12/08/2020

IL CASO

Il presidente della Rai risponde ad Antonella Bertoli

La presidente della commissione Pari opportunità della Provincia di Rovigo aveva inviato una lettera contro la canzone del trapper Junior Cally

"Vergogna, anche una canzone può uccidere"

Il cantante Junior Cally col presentatore Amadeus

ROVIGO - La Rai risponde ad Antonella Bertoli. La presidente della commissione Pari opportunità della Provincia di Rovigo, aveva mandato una lettera alla Rai contro la canzone del trapper Junior Cally. Non era stata, tra l'altro, l'unica reazione indignata partita dal Polesine. Anche la sindaca di Fiesso Umbertiano, Sonia Bianchini, aveva scritto al Festival di Sanremo.

Oggi, la risposta:

"Gentilissima Dottoressa Bertoli, ho ricevuto e letto con attenzione la Sua lettera in merito all'opportunità di partecipazione al
Festival di Sanremo del rapper Junior Cally. A tal riguardo, ho già espresso la mia personale convinzione che il nostro Paese abbia bisogno di messaggi positivi e che la Rai debba onorare il proprio mandato di Servizio Pubblico anche attraverso la condivisione e la difesa di valori etici ed educativi, tanto più in un momento di grande visibilità, quale il Festival di Sanremo".
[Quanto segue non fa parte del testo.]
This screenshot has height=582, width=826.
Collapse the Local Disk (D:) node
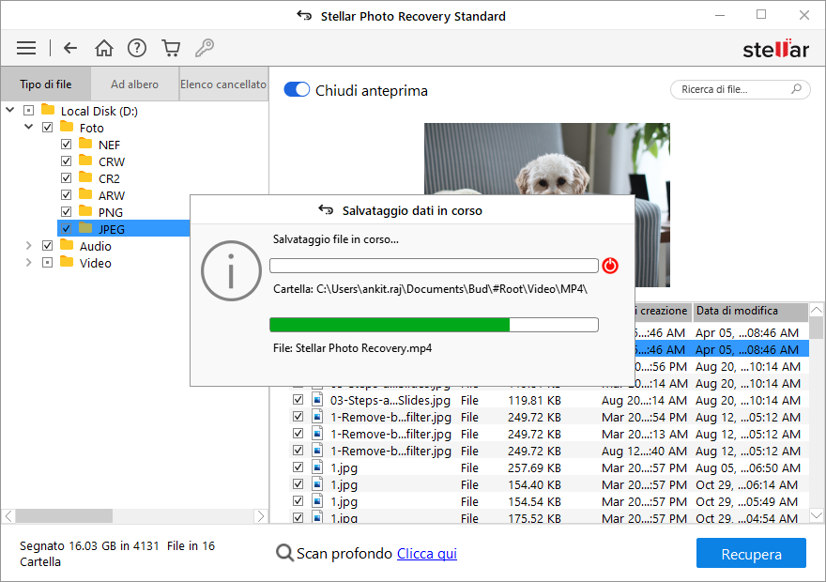[10, 111]
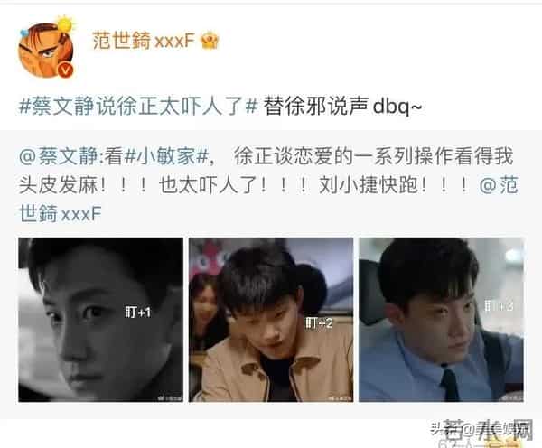The width and height of the screenshot is (542, 448).
Task: Click the watermark on third image
Action: (510, 397)
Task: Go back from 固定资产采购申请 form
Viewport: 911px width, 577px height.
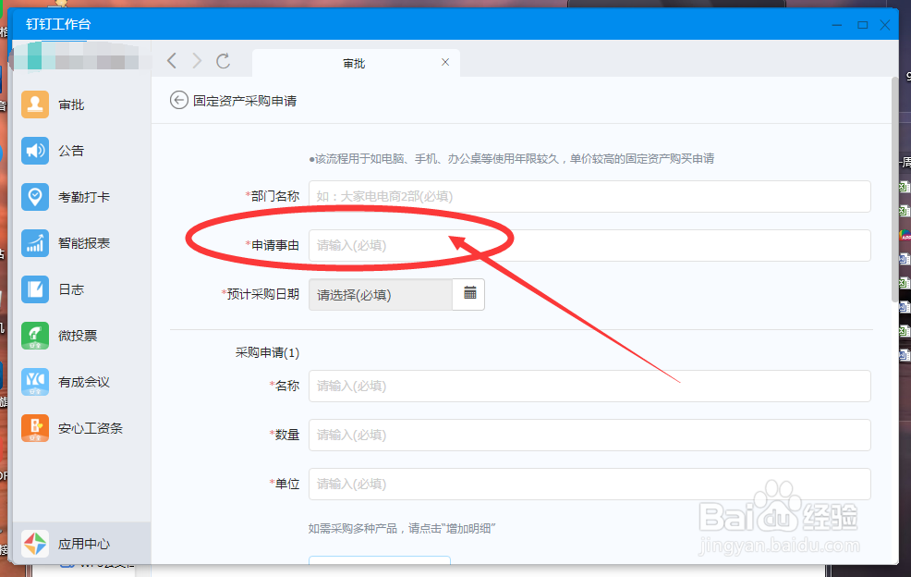Action: (178, 100)
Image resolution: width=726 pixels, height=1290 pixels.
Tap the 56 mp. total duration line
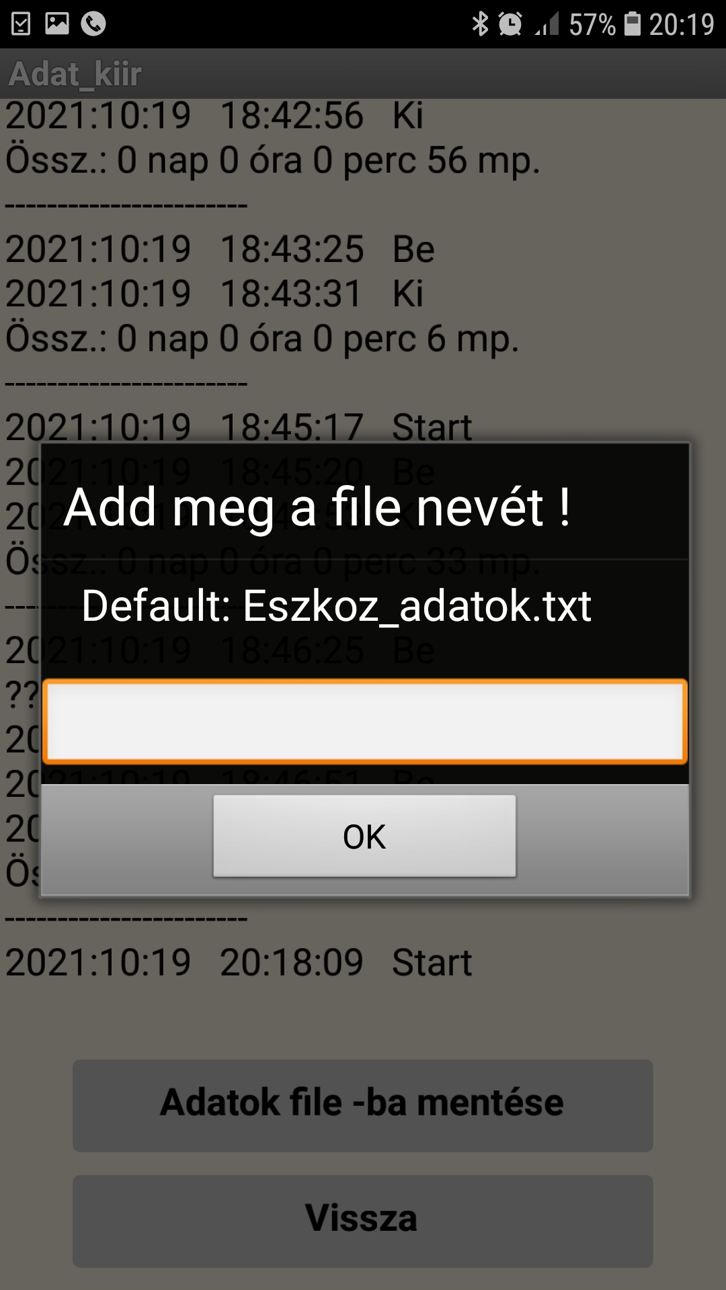click(273, 161)
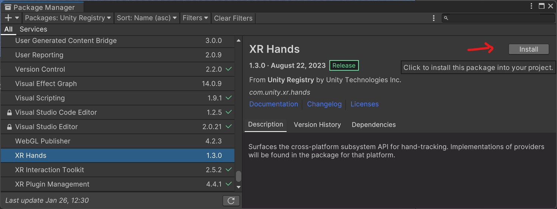Viewport: 557px width, 209px height.
Task: Click scrollbar down arrow in package list
Action: tap(238, 187)
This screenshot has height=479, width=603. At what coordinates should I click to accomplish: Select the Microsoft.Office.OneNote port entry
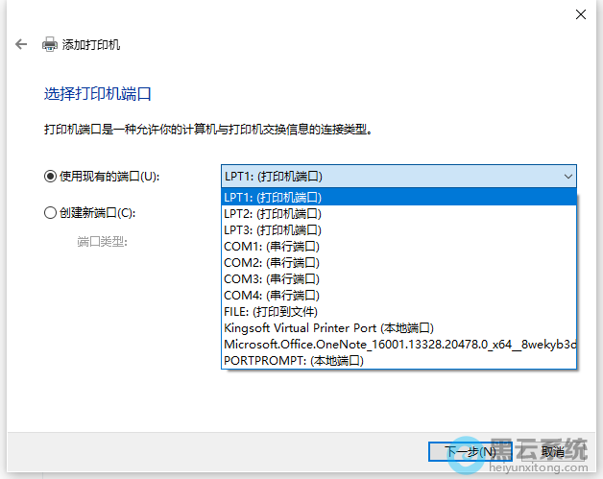pos(398,344)
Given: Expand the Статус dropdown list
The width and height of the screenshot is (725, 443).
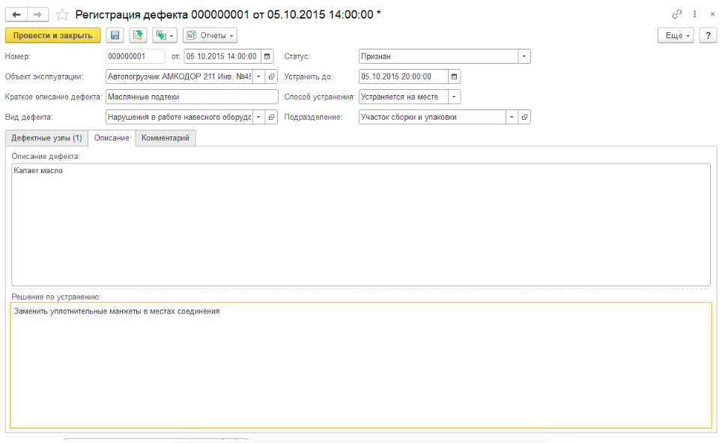Looking at the screenshot, I should 524,56.
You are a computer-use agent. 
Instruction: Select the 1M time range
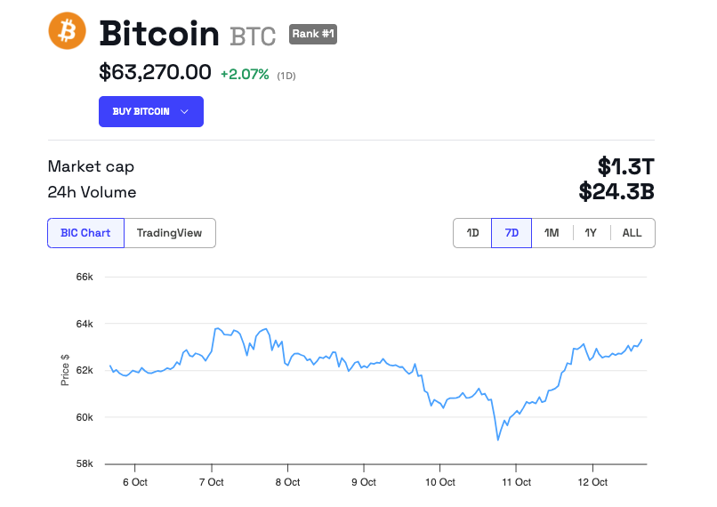[552, 233]
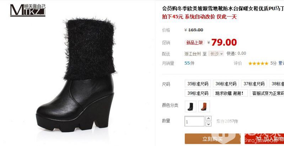Screen dimensions: 284x146
Task: Choose size 37标准尺码
Action: 254,83
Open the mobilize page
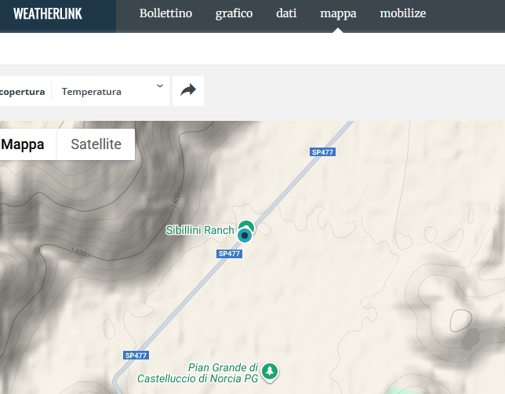 point(403,13)
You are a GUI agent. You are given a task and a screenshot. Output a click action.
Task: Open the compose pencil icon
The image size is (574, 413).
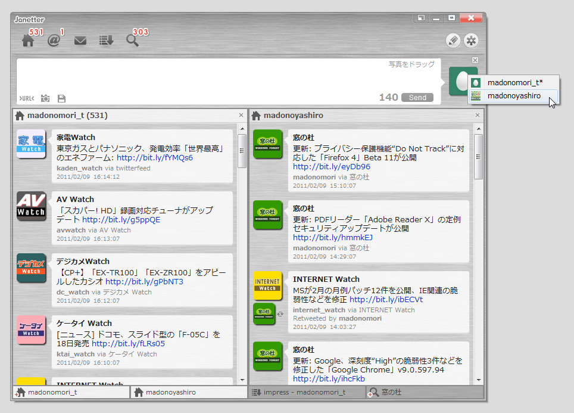(453, 41)
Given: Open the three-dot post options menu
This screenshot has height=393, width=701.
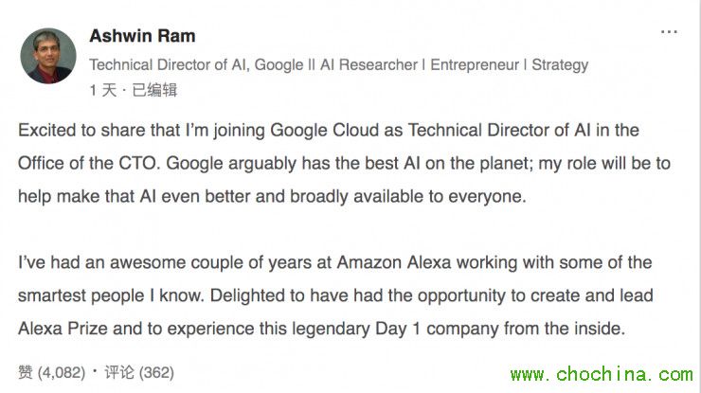Looking at the screenshot, I should 669,31.
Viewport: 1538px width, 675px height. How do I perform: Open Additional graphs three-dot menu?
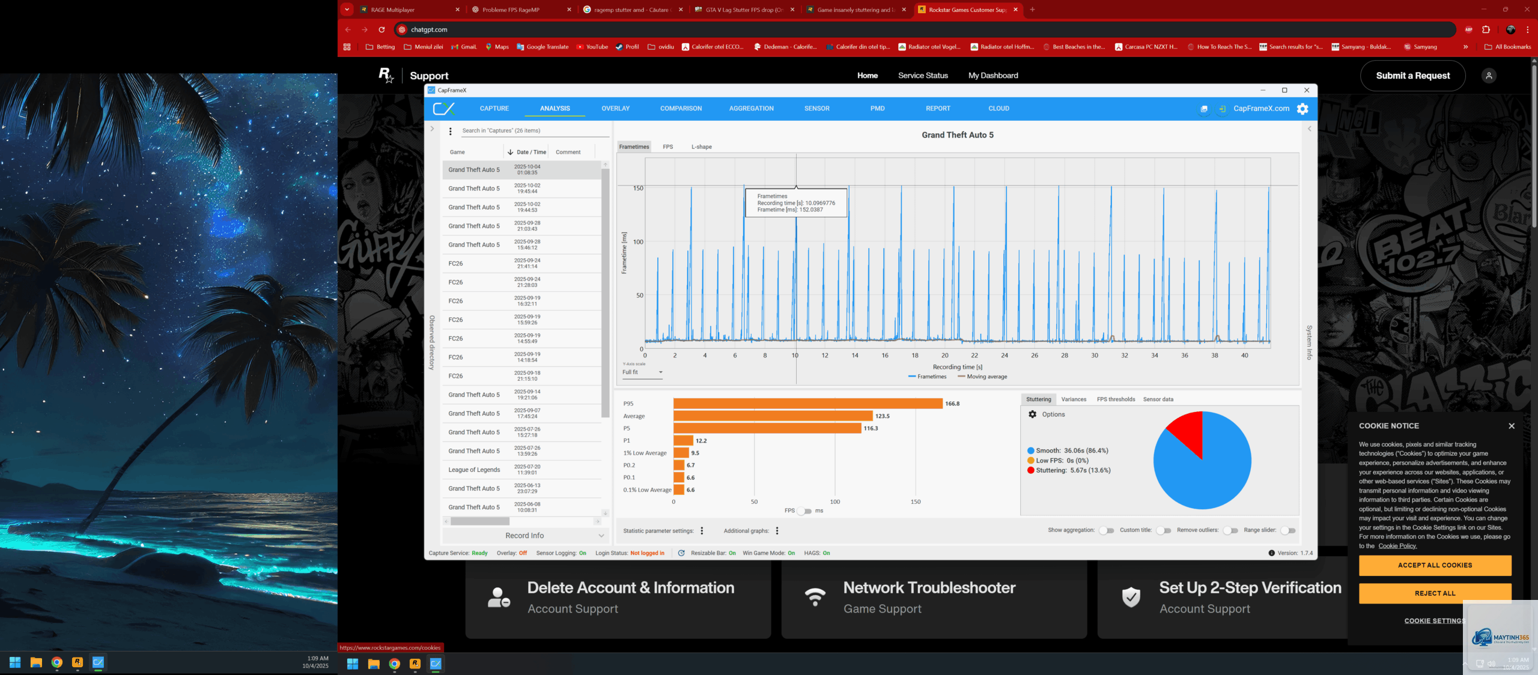777,531
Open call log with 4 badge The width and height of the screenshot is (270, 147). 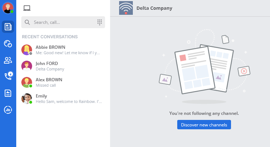click(x=8, y=76)
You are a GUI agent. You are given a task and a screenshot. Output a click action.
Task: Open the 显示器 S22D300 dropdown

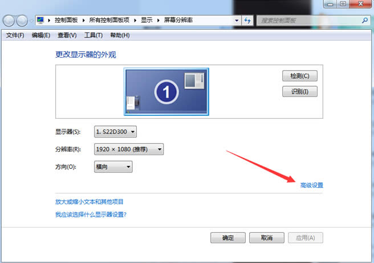pyautogui.click(x=116, y=132)
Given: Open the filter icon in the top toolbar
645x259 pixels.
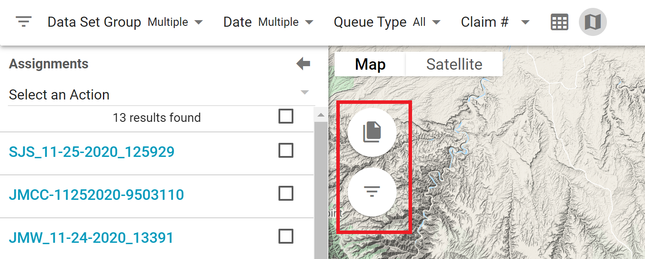Looking at the screenshot, I should pyautogui.click(x=24, y=21).

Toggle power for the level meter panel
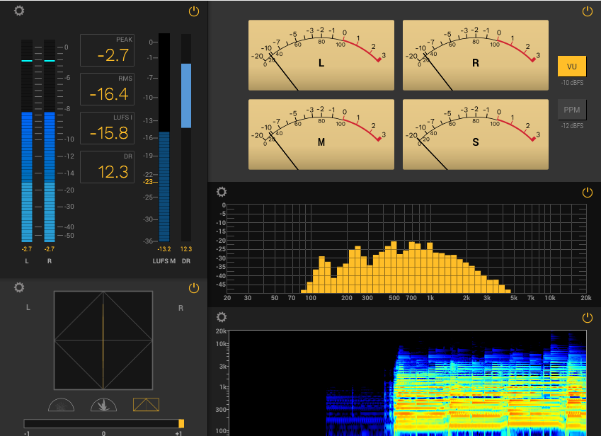194,11
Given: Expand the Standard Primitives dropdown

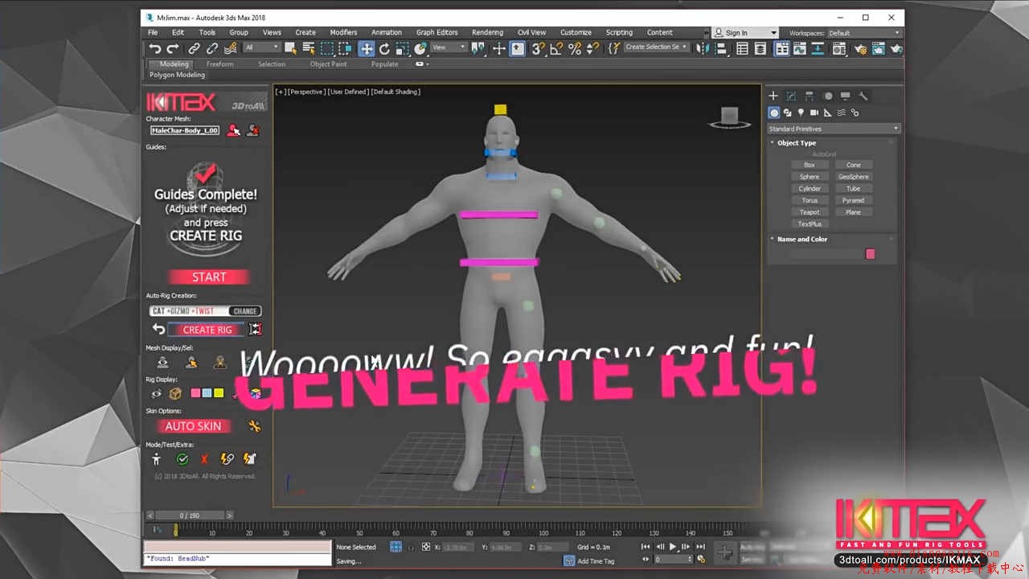Looking at the screenshot, I should (833, 129).
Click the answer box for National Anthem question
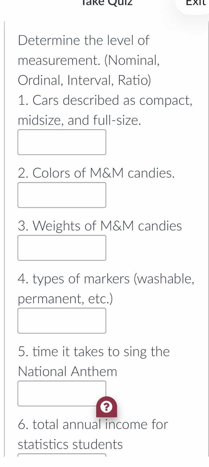This screenshot has height=467, width=209. [x=62, y=393]
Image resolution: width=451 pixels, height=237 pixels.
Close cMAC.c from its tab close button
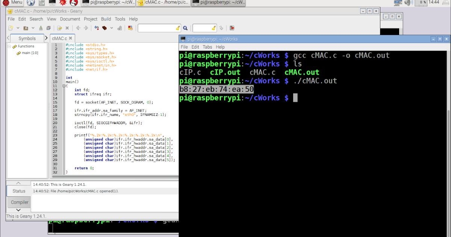click(x=70, y=38)
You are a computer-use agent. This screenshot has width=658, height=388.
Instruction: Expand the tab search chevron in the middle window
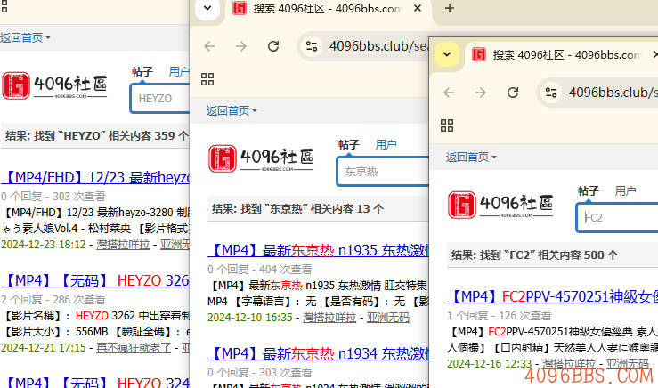(207, 9)
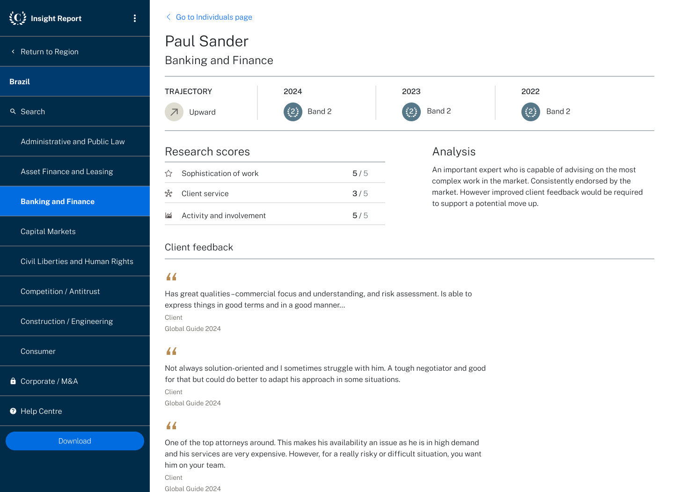Select Capital Markets in the sidebar
Viewport: 674px width, 492px height.
(x=48, y=231)
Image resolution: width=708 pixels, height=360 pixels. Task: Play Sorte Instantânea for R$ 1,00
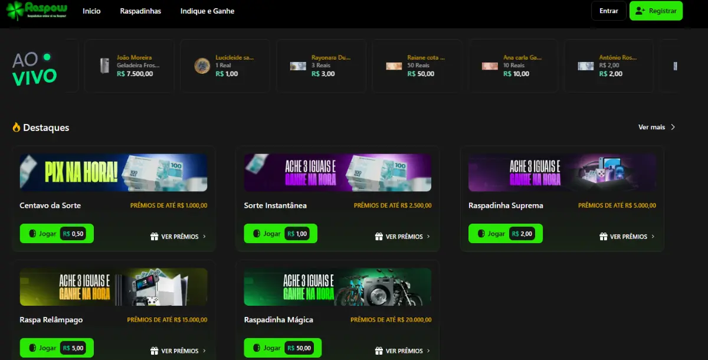[x=280, y=234]
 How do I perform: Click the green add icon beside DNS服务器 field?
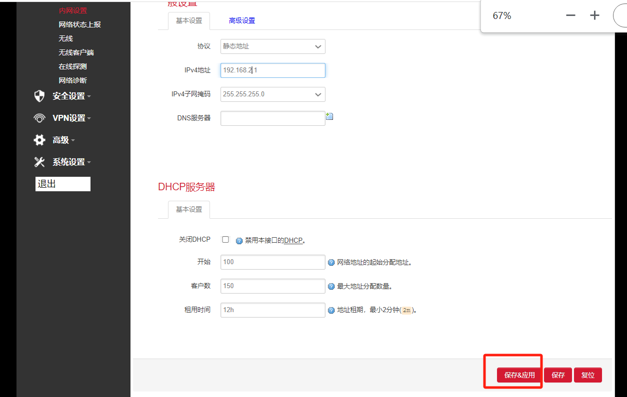tap(329, 115)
"Pur dovendomi attenere alla ripartizione di competenze prevista dalla Governance RAI, confermo il mio personale impegno affinché la drammatica realtà della violenza sulle donne non sia solo il tema di una giornata di sensibilizzazione, ma venga tenuta presente in tutto il nostro programmare ed agire anche a Sanremo. A tal proposito, La informo di aver inoltrato
la Sua lettera allo Staff dell'Amministratore Delegato per le valutazioni di competenza. Cordialmente, Marcello Foa".